Overview
The investigators aim to determine if oral antibiotics are clinically acceptable as treatment of brain abscess. Following 2 weeks of standard intravenous antibiotic therapy, half of patients will continue with this treatment for another 4 weeks or longer while the other half will be assigned to oral antibiotics for the remaining duration of treatment.
Description
Treatment of brain abscess remains a considerable challenge due to the precarious location of the infection and the impenetrability of the blood-brain-barrier for most drugs. Thus, cure usually requires a combination of neurosurgical evacuation of abscess material and 6-8 weeks of high-dose intravenous (IV) antibiotic therapy to ensure eradication of bacteria within the abscess cavity. Disadvantages include risks of nosocomial infections and line-associated complications (e.g. bleeding, venous thrombosis, or need for replacement due to malfunction) in addition to the considerable costs of such long-term admission. However, improved insights into the pharmacokinetic properties and favourable bioavailability of some oral antibiotics may allow such treatment at an early stage. To date, there are no randomised controlled trials to guide treatment of bacterial brain abscess.
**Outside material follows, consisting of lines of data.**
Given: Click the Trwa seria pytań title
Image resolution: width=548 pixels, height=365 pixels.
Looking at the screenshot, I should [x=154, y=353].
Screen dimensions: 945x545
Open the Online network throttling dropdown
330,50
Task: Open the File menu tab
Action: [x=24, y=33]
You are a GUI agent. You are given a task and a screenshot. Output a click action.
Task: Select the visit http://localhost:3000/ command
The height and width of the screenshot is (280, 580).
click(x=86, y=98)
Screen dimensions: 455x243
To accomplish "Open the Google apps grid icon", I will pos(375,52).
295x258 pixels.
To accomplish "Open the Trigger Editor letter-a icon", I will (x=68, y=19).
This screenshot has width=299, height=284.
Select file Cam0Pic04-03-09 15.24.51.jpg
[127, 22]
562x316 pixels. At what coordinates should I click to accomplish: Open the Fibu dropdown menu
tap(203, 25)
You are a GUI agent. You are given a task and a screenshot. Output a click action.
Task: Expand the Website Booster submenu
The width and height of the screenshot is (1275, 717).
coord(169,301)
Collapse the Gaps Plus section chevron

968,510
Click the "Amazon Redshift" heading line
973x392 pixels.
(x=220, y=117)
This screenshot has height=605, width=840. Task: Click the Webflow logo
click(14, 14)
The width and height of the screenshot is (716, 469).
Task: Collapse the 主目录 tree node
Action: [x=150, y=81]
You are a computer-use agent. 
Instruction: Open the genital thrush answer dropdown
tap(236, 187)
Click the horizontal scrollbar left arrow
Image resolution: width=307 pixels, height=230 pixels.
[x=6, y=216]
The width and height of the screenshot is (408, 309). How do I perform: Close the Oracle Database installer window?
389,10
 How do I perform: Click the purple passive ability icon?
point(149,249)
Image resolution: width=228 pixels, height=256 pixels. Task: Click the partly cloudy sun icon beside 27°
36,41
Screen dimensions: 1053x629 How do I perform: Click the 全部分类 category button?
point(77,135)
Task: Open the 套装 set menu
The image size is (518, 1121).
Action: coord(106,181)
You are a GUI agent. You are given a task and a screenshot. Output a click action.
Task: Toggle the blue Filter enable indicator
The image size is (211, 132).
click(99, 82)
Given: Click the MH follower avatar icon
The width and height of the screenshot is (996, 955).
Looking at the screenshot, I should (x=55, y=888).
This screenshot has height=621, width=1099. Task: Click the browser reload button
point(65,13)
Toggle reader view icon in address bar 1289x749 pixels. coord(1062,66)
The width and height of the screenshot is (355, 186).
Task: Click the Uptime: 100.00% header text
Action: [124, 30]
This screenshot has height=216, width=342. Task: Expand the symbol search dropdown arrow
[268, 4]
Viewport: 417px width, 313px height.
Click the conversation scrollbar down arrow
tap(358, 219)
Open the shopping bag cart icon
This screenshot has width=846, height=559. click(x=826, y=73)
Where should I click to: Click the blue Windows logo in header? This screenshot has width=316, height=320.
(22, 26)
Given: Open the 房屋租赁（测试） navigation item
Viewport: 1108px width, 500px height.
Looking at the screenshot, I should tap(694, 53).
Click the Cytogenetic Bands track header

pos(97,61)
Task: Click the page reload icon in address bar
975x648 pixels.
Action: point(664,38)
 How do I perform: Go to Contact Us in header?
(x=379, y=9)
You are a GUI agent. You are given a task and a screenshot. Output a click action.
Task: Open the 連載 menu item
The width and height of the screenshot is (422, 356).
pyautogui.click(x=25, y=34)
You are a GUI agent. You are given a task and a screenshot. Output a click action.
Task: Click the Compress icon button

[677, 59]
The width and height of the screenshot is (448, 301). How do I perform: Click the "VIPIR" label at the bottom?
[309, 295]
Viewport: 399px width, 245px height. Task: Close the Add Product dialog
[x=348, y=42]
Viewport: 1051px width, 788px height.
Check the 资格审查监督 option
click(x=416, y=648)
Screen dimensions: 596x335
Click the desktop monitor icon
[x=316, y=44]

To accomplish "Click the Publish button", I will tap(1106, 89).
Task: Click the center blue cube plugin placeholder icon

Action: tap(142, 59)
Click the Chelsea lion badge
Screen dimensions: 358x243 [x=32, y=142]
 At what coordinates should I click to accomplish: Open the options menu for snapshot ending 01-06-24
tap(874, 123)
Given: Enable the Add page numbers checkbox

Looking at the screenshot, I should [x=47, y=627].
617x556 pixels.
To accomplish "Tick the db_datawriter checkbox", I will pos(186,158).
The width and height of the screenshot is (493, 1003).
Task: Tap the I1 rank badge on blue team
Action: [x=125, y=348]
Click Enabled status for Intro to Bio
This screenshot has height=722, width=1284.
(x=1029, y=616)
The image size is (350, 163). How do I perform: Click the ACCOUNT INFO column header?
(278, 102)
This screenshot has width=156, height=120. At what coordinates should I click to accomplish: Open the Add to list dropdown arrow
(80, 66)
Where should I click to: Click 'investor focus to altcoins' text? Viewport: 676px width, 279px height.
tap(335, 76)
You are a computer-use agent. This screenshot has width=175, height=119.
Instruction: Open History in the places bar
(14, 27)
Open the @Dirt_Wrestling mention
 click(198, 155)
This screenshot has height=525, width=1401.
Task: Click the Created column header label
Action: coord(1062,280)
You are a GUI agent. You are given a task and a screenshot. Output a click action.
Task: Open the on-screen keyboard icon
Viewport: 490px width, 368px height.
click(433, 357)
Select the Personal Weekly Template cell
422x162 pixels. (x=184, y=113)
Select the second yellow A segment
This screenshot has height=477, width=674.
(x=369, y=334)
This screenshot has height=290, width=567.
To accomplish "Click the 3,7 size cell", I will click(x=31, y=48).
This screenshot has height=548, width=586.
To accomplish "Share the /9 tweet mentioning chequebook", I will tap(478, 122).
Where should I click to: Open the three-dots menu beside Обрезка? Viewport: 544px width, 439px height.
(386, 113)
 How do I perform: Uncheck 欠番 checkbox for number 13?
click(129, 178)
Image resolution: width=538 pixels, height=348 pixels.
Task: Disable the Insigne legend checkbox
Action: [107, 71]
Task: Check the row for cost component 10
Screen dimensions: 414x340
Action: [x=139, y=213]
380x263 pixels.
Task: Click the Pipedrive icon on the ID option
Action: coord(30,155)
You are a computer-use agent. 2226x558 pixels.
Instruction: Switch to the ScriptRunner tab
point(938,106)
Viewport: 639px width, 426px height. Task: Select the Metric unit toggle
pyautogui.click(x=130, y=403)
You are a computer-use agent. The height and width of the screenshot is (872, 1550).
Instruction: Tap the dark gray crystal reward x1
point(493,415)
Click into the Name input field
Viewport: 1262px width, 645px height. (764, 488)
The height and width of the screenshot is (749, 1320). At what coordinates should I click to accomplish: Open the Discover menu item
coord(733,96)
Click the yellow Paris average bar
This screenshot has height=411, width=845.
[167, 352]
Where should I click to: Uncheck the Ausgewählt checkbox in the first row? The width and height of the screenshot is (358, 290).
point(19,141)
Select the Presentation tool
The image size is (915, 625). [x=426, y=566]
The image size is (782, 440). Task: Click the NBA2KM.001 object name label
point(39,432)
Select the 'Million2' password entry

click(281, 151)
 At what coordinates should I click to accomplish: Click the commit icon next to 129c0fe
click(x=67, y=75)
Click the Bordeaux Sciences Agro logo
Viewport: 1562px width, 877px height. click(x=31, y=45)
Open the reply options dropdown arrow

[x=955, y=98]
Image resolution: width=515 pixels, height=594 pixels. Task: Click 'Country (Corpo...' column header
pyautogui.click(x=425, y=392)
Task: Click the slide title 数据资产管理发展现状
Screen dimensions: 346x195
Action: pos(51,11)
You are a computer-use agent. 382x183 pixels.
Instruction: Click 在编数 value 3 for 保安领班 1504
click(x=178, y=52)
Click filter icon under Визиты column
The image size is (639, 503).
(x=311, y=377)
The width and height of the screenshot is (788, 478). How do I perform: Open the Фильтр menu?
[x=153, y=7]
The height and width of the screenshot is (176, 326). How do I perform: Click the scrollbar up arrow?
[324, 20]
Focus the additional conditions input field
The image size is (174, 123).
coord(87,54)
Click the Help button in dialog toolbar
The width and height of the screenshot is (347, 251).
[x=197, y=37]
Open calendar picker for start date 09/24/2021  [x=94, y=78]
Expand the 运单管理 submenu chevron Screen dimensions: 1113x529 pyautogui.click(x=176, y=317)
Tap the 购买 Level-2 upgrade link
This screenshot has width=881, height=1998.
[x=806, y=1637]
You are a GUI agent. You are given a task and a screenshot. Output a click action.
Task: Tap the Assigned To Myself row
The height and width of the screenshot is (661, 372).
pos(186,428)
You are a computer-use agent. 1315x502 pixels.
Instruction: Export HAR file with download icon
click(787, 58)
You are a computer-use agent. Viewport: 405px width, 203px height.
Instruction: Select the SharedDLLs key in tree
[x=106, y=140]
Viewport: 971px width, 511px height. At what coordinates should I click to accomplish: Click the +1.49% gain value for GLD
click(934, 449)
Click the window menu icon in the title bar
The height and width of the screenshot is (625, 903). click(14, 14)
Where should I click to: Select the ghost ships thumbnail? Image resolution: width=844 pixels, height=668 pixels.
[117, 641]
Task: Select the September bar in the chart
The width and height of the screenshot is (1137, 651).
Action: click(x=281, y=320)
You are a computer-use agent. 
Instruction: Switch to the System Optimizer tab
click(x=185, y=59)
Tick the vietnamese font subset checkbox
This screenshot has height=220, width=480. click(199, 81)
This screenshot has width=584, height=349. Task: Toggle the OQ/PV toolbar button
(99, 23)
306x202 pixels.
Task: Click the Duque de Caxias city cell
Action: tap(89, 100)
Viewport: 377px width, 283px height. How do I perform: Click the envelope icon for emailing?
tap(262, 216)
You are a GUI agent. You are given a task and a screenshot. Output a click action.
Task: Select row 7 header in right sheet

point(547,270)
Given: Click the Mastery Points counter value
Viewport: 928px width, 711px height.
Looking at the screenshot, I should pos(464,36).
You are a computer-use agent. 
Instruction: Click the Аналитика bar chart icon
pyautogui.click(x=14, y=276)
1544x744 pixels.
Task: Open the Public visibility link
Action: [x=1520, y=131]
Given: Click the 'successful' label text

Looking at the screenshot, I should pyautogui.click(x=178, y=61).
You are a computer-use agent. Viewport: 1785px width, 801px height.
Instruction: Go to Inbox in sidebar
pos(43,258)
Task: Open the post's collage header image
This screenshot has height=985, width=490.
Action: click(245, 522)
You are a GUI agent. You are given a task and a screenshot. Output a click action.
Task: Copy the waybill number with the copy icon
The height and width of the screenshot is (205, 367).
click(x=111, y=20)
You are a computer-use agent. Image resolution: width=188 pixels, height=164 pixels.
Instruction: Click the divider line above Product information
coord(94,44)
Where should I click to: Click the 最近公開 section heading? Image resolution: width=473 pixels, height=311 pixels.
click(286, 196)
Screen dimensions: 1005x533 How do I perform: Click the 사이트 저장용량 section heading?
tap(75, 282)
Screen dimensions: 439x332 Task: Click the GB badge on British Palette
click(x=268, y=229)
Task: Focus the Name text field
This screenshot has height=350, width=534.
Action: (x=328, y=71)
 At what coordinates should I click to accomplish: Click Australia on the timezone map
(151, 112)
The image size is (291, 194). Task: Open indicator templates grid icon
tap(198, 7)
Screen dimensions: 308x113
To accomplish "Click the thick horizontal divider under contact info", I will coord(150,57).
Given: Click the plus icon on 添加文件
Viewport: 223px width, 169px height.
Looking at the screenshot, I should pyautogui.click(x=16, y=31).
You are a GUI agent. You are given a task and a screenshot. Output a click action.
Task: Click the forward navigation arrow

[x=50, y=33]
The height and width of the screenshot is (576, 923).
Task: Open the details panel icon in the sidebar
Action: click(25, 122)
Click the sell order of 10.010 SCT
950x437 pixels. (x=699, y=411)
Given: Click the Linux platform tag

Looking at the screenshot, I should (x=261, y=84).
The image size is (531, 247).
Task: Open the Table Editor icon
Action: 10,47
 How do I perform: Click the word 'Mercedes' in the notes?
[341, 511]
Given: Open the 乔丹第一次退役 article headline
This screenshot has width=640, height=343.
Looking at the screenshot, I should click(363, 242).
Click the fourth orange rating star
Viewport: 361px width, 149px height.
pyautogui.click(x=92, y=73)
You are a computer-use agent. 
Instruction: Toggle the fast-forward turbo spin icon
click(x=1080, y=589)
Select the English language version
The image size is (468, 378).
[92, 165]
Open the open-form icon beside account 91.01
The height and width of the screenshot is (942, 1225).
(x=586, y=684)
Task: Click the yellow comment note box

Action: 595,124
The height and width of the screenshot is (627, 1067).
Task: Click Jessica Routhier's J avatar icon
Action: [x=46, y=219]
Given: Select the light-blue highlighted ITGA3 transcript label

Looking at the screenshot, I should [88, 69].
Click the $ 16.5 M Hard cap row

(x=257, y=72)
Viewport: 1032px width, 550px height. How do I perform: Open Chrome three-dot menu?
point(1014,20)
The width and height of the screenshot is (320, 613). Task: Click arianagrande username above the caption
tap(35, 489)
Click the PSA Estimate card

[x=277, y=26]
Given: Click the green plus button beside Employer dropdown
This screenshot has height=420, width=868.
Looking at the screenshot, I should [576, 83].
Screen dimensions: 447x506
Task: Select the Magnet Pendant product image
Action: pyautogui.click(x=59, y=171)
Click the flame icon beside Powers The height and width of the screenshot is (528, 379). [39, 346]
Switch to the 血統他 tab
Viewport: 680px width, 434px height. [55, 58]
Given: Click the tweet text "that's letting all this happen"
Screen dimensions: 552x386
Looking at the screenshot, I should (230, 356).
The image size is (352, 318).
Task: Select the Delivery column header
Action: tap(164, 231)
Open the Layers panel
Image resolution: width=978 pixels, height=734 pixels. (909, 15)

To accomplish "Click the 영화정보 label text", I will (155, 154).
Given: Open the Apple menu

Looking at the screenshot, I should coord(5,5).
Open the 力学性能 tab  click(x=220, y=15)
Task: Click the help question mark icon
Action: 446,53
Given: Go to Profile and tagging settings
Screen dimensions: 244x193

The investigators wish to determine whether a treatment strategy of transition to oral antibiotics after two weeks of treatment is non-inferior to continued IV antibiotics in clinically stable brain abscess patients assessed by the proportion with a favourable outcome at six months since randomisation.
Eligibility
Inclusion Criteria:
- A clinical presentation (e.g. headache, neurological deficit or fever) and cranial imaging (CT or MRI) consistent with brain abscess AND
- The physician responsible for the patient decides to treat the patient for bacterial brain abscess AND
- Ability to take and absorb oral medications (including by nasogastric tube) AND
- To have received relevant antibiotic therapy for bacterial brain abscess for 14 consecutive days before randomisation AND
- Expected to be treated with antibiotic therapy for at least another 14 days after time of randomisation AND
- No progression in symptom intensity or occurrence of new-onset neurological symptoms (excluding seizures) within five days before time of randomisation.
Exclusion Criteria (patients fulfilling either criteria):
- Expected substantially reduced compliance with treatment (e.g. IV drug abuse)
- Pregnancy (proven by positive urine or plasma human chorionic gonadotropin test in fertile women <50 years of age)
- Concomitant (empirical) brain abscess treatment for tuberculosis, nocardiosis, Pseudomonas spp., fungi, toxoplasmosis or other CNS parasites
- Device related brain abscesses (e.g. deep brain stimulators, ventriculo-peritoneal shunts)
- Severe immuno-compromise defined as ongoing need for biological- or chemotherapy, prednisolone >20 mg/day for 14 days or longer, uncontrolled HIV/AIDS, haematological malignancies, and organ transplant recipients
- Concomitant or unrelated infections necessitating IV antibiotics beyond seven days of duration after time of randomisation
- Previous enrolment into this trial